Task requirements -> Keep every line of the data below that has the string "avatar" and present those lines.
+++ Provided information
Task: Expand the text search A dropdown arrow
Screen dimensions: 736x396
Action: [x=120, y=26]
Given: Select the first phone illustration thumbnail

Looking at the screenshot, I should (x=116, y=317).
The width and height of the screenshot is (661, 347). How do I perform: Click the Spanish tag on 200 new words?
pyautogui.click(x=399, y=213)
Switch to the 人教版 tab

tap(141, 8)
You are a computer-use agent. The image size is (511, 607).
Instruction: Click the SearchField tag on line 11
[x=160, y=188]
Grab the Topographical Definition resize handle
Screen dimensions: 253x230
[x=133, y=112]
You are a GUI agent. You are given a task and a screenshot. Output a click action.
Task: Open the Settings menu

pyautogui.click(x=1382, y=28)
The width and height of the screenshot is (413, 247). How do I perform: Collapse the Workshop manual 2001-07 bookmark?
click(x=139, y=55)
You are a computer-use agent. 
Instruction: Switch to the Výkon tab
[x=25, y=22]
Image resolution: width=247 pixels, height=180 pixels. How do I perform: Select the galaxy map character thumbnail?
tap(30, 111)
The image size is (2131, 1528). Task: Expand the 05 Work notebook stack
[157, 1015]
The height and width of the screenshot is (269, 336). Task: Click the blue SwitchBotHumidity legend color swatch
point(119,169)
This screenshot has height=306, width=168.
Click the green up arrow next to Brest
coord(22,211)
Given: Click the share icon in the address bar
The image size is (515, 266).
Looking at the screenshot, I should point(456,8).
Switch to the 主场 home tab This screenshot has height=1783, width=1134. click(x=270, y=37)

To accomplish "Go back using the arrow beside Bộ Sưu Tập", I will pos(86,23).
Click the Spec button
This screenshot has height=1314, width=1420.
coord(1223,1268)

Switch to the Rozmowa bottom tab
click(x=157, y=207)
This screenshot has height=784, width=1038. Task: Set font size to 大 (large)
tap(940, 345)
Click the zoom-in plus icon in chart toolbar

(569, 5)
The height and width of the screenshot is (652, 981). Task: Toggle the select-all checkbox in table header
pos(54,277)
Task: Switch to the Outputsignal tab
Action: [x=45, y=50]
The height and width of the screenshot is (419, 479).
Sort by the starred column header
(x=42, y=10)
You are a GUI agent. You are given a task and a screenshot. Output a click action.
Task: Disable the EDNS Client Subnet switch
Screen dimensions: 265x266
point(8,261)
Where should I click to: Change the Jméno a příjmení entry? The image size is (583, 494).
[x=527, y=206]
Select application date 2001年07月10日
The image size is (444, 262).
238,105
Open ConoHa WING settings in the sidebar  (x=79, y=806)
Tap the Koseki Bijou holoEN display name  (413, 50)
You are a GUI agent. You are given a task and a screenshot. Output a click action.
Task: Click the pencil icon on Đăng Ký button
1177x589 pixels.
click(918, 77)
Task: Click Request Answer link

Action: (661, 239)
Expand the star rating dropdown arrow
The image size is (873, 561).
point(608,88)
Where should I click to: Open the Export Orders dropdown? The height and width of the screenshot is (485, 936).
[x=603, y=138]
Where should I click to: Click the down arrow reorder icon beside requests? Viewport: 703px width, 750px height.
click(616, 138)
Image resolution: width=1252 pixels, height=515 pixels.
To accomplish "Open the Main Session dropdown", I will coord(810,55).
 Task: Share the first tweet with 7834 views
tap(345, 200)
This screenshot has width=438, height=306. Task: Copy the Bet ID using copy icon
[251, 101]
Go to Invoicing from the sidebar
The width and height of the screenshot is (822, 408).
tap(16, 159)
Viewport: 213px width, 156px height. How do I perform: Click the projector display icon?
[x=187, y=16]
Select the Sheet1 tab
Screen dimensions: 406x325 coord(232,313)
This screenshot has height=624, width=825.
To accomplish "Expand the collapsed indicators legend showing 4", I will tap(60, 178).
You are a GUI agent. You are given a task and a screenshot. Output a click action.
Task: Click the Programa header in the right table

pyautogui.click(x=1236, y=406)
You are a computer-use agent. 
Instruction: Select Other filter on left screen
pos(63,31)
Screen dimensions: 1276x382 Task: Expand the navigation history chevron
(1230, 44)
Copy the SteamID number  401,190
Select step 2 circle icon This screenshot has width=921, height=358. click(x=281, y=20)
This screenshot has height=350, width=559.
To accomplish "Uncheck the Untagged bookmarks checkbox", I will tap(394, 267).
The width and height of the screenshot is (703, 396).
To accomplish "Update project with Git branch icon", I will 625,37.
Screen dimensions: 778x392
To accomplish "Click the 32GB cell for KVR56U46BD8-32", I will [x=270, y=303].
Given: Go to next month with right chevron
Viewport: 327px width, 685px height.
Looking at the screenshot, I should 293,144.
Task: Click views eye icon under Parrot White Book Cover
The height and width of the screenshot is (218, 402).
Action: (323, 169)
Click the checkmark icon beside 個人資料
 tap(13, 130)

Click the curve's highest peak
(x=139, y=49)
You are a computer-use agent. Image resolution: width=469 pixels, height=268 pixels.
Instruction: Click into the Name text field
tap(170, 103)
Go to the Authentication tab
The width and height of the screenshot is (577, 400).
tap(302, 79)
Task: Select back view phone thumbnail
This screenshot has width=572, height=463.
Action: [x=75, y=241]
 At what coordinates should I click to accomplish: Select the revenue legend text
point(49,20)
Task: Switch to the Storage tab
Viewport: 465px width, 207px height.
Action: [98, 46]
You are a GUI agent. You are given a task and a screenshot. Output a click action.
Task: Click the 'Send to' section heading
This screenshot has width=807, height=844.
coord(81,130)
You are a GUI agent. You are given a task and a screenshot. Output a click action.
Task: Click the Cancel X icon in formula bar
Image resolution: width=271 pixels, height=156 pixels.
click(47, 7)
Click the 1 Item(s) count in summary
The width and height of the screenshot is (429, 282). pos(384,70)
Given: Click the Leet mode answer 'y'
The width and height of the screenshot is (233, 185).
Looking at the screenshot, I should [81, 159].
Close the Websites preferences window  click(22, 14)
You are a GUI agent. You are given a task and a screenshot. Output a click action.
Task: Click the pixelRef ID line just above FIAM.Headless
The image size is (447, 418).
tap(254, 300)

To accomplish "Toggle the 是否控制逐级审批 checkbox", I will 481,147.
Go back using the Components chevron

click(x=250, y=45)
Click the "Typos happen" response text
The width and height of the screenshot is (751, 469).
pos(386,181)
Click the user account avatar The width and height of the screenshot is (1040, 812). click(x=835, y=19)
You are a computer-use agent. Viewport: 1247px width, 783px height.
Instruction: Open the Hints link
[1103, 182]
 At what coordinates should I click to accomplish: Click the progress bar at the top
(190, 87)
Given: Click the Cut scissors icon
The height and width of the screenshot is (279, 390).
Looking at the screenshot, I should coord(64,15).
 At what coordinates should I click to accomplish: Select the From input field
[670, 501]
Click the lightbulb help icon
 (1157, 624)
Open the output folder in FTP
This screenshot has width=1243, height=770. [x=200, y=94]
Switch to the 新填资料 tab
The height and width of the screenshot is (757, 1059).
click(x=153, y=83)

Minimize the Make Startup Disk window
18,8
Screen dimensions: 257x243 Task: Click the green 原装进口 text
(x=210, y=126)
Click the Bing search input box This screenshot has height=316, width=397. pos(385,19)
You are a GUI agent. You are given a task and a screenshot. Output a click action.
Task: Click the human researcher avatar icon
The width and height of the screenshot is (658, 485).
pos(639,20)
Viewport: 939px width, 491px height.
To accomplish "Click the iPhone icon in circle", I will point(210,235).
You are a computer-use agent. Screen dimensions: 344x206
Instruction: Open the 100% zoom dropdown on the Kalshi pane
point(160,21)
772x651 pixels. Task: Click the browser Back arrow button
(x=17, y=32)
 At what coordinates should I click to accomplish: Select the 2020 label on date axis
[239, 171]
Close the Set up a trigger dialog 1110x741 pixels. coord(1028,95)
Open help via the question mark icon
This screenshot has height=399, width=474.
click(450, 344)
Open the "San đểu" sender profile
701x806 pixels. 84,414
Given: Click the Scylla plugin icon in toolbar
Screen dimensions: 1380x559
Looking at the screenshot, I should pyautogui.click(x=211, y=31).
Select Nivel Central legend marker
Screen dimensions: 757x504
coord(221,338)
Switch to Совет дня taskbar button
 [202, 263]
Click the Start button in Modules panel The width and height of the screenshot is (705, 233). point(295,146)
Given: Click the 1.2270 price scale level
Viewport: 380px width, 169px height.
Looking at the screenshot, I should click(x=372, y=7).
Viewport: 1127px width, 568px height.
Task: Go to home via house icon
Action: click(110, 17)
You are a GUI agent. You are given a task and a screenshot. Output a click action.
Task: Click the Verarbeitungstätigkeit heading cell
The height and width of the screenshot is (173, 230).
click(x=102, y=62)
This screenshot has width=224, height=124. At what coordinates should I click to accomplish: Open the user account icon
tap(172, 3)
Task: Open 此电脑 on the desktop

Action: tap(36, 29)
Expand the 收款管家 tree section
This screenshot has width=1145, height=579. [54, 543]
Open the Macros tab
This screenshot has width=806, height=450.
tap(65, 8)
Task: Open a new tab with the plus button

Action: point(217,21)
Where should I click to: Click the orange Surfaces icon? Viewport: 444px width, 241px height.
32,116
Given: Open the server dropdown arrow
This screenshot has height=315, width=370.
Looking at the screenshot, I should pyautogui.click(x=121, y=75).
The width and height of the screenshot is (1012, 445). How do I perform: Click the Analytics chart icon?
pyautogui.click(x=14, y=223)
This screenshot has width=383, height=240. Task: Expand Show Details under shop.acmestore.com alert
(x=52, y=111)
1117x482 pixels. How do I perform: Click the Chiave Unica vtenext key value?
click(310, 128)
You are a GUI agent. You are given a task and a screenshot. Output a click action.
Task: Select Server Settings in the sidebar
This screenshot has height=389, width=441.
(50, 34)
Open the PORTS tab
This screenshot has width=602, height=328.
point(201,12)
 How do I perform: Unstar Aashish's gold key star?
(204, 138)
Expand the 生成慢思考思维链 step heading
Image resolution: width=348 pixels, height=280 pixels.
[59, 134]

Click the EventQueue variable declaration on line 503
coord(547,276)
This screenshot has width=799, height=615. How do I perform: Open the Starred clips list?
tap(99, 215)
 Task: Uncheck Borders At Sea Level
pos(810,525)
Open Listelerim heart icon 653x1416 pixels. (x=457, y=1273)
++++++
Expected answer ->
Click the user account avatar The width and height of the screenshot is (1040, 812). click(x=835, y=19)
Task: Click the human researcher avatar icon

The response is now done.